One of these is control of repeated DNA sequences in and outside the heterochromatin. The other is the organization and structure of the nucleolus, the ribosome factory, which is situated at the specific site in the heterochromatin where ribosomal DNA — consisting of large genes, repeated 300 to 400 times — codes for the production of the RNA from which ribosomes are built.  

"This work on pathways that control the organization of the nucleolus is the first to be published that deals with an organelle," says Karpen. "Even though the gross organization of chromosomes and other nuclear elements is well known in cell biology, learning about the regulation of nuclear architecture is in its early stages."

The most striking feature of any nucleus is its chromosomes. These are made of chromatin, which combines DNA with a set of proteins known as histones; four similar histones join together to form a cylindrical spool around which the DNA wraps. Each of these bundles is called a nucleosome, and many nucleosomes are bound together by the continuing strand of DNA, which forms a string of beads that further coils to form one of two kinds of chromatin, either euchromatin or heterochromatin.

Most genes reside in euchromatin, which is of relatively low density and where the DNA is more accessible to the machinery of gene transcription. By contrast, heterochromatin is dense and contains relatively few genes; most of the DNA in heterochromatin, including numerous short repeated sequences, does not code for proteins.

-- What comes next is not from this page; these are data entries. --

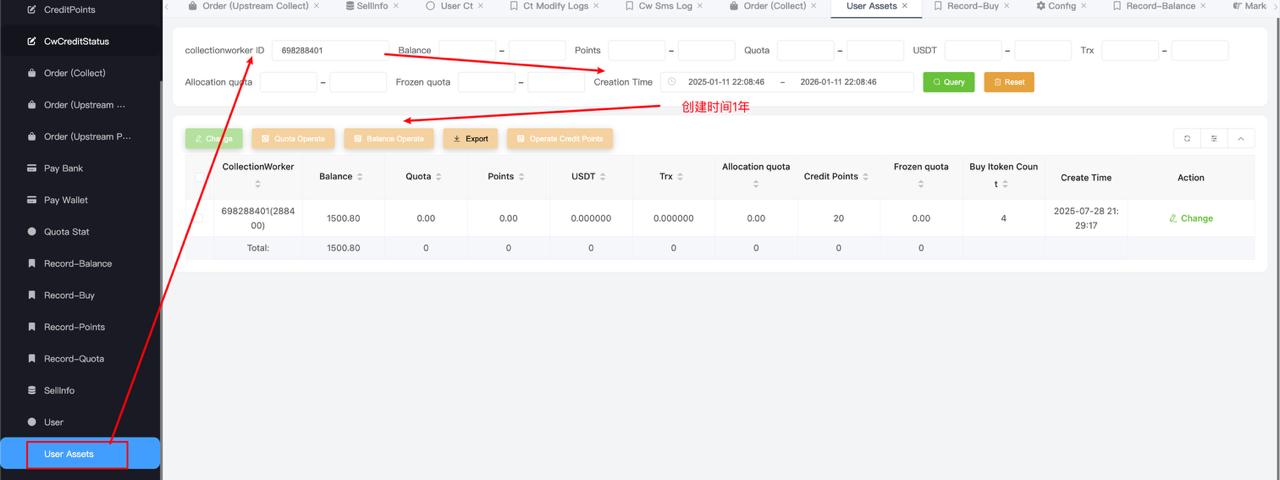The width and height of the screenshot is (1280, 480).
Task: Click the clock icon in the Creation Time field
Action: pyautogui.click(x=672, y=82)
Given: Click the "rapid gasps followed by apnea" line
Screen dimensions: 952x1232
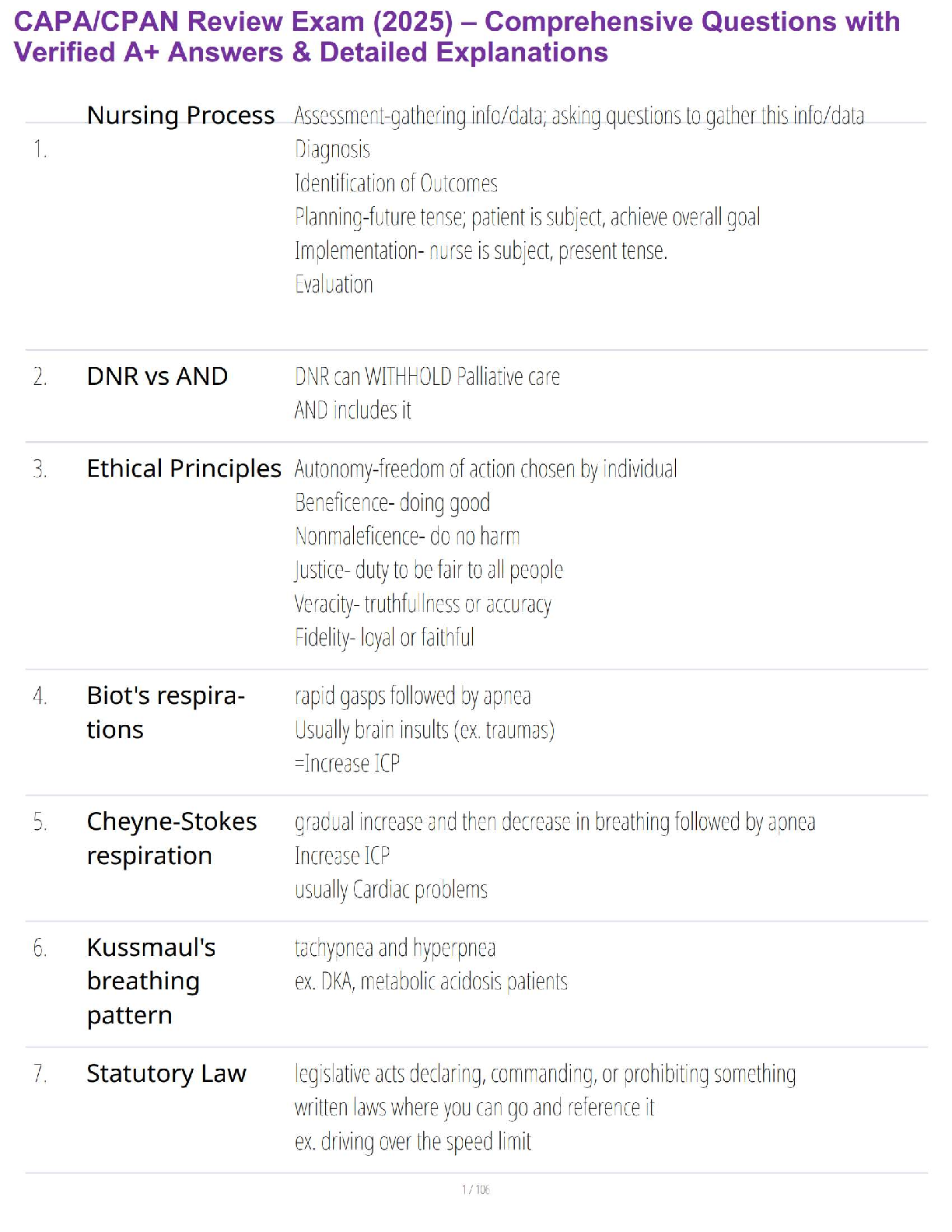Looking at the screenshot, I should point(412,696).
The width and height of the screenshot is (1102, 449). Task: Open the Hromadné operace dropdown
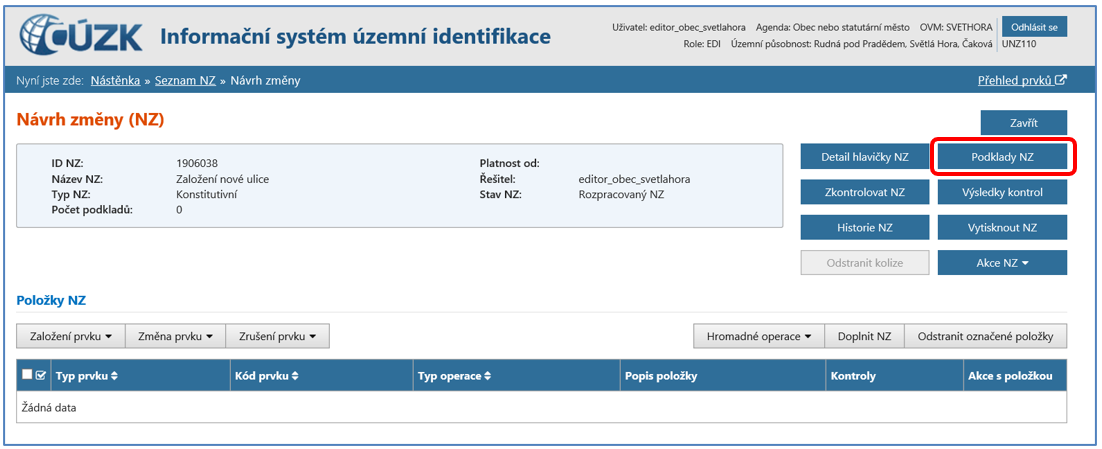[x=759, y=336]
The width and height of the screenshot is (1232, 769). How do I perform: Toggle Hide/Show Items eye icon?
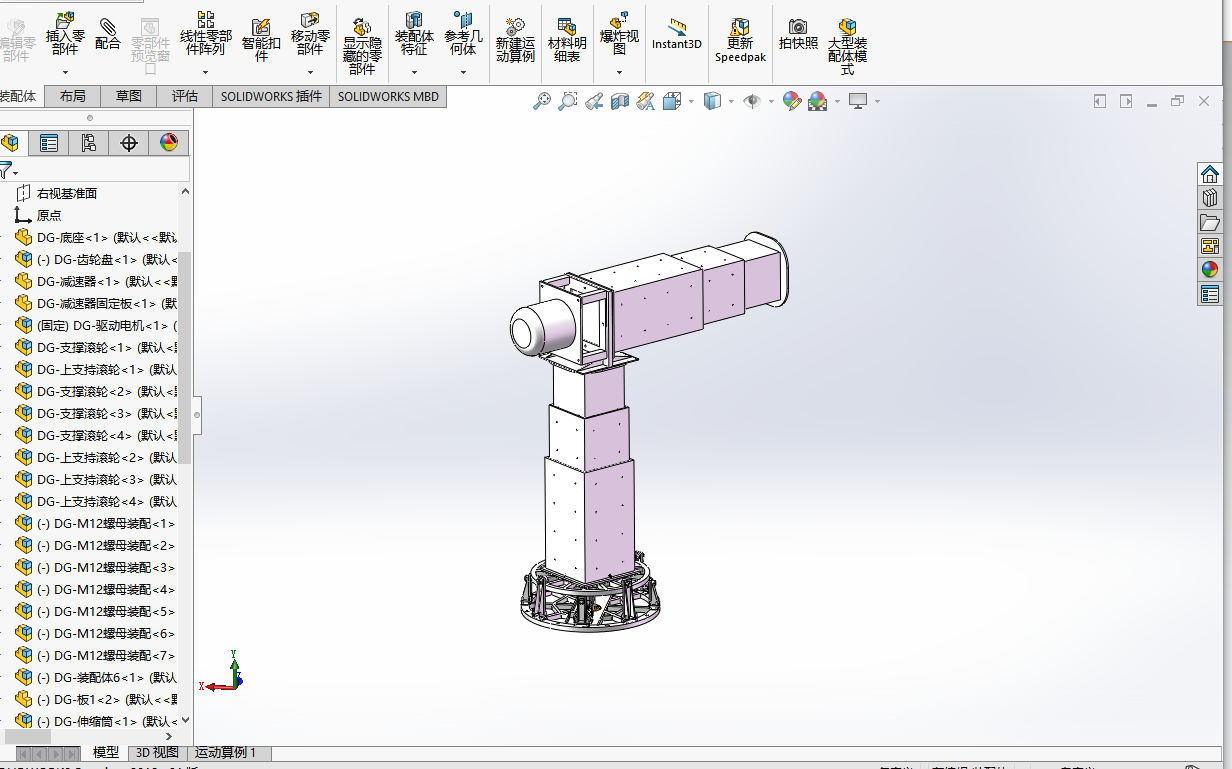[753, 100]
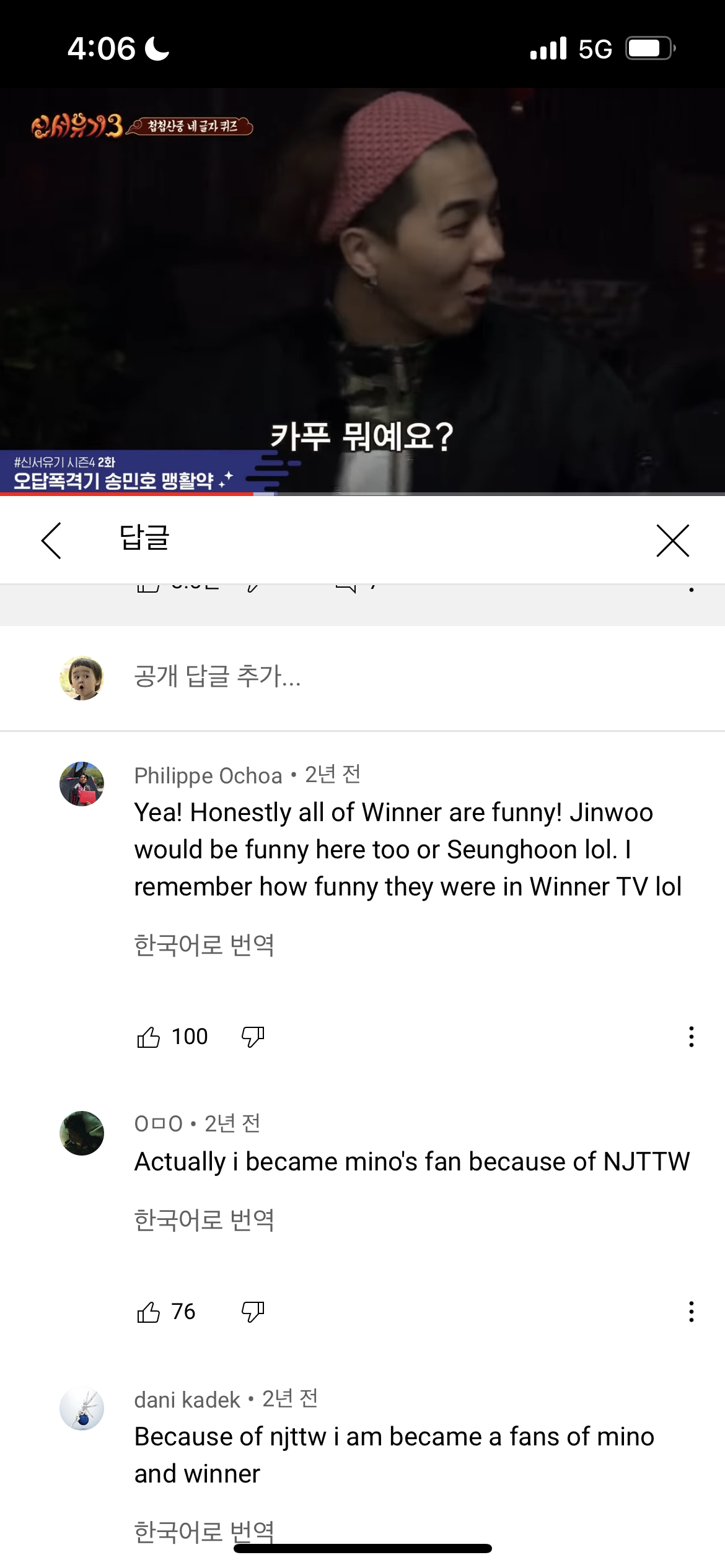This screenshot has width=725, height=1568.
Task: Open more options for Philippe Ochoa's comment
Action: point(691,1037)
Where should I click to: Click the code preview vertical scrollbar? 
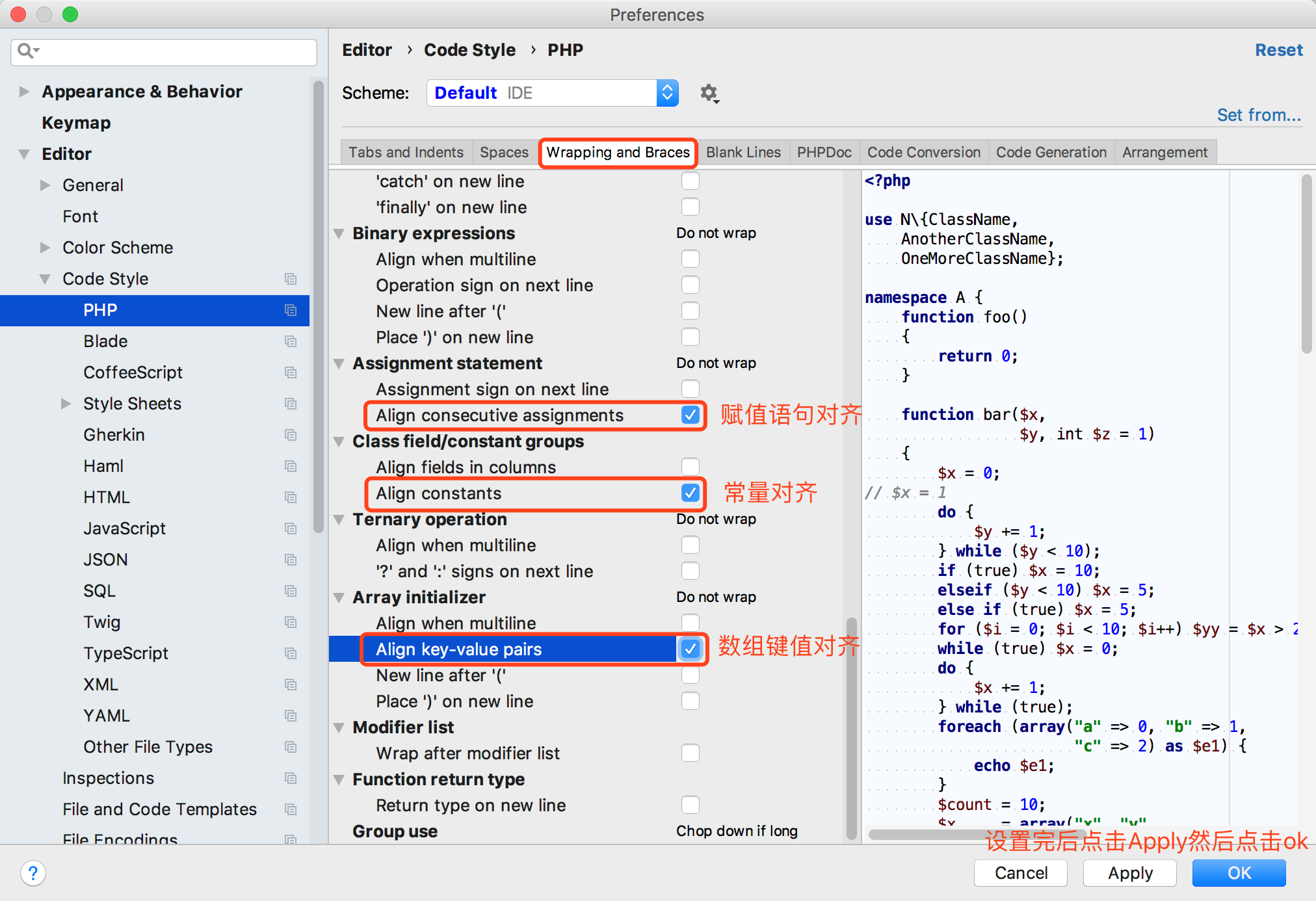1306,263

Heterochromatin is typically found at the ends of a chromosome, where it abuts the telomeres — chromatin structures best known for limiting, by their diminishing length, how many times a cell can replicate. Heterochromatin also flanks the centromere in the central region of the chromosome, the chromatin structure that plays a crucial role in chromosome segregation during cell division. What other functions abundant heterochromatin may perform are still an open question.

Even epigenetics ultimately has its roots in the genes; the researchers' first step was to identify which genes affect organization of the heterochromatin, then to identify the proteins expressed by these genes, and finally to learn how they act on the chromosomal material.